- [WHAT IS BEING ASKED]:
Below this line is a set of entries; quote exactly the lines from the line that contains "You are a GUI" to the line that contains "Houston (35, 1171)", both lines included.

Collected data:
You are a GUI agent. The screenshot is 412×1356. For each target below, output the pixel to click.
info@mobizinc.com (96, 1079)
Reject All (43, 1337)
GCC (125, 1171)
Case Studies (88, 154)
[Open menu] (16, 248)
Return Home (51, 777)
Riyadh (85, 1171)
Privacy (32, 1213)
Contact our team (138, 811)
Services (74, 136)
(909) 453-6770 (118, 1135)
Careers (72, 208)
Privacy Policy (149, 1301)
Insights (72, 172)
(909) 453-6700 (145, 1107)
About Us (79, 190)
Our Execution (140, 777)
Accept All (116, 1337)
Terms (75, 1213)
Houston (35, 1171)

==

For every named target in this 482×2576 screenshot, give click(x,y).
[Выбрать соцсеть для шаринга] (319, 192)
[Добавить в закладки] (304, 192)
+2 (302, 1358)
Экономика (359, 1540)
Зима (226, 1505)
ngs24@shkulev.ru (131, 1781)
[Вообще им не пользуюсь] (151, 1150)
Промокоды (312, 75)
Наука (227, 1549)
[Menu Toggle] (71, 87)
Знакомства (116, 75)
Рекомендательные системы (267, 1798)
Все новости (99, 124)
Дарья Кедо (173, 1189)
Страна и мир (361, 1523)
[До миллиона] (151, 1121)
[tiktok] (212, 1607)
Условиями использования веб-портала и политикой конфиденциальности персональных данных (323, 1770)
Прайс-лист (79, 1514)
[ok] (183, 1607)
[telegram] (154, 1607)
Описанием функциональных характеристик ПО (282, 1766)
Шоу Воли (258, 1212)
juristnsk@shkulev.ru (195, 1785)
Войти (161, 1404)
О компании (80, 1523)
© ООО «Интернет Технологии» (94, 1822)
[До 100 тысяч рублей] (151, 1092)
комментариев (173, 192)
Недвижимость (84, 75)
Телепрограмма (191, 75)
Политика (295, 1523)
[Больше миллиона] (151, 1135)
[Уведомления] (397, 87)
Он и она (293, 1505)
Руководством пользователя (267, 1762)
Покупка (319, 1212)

- [ANSWER]:
You are a GUI agent. The screenshot is 412×1356. For each target below, output the pixel to click.
info@mobizinc.com (96, 1079)
Reject All (43, 1337)
GCC (125, 1171)
Case Studies (88, 154)
[Open menu] (16, 248)
Return Home (51, 777)
Riyadh (85, 1171)
Privacy (32, 1213)
Contact our team (138, 811)
Services (74, 136)
(909) 453-6770 (118, 1135)
Careers (72, 208)
Privacy Policy (149, 1301)
Insights (72, 172)
(909) 453-6700 (145, 1107)
About Us (79, 190)
Our Execution (140, 777)
Accept All (116, 1337)
Terms (75, 1213)
Houston (35, 1171)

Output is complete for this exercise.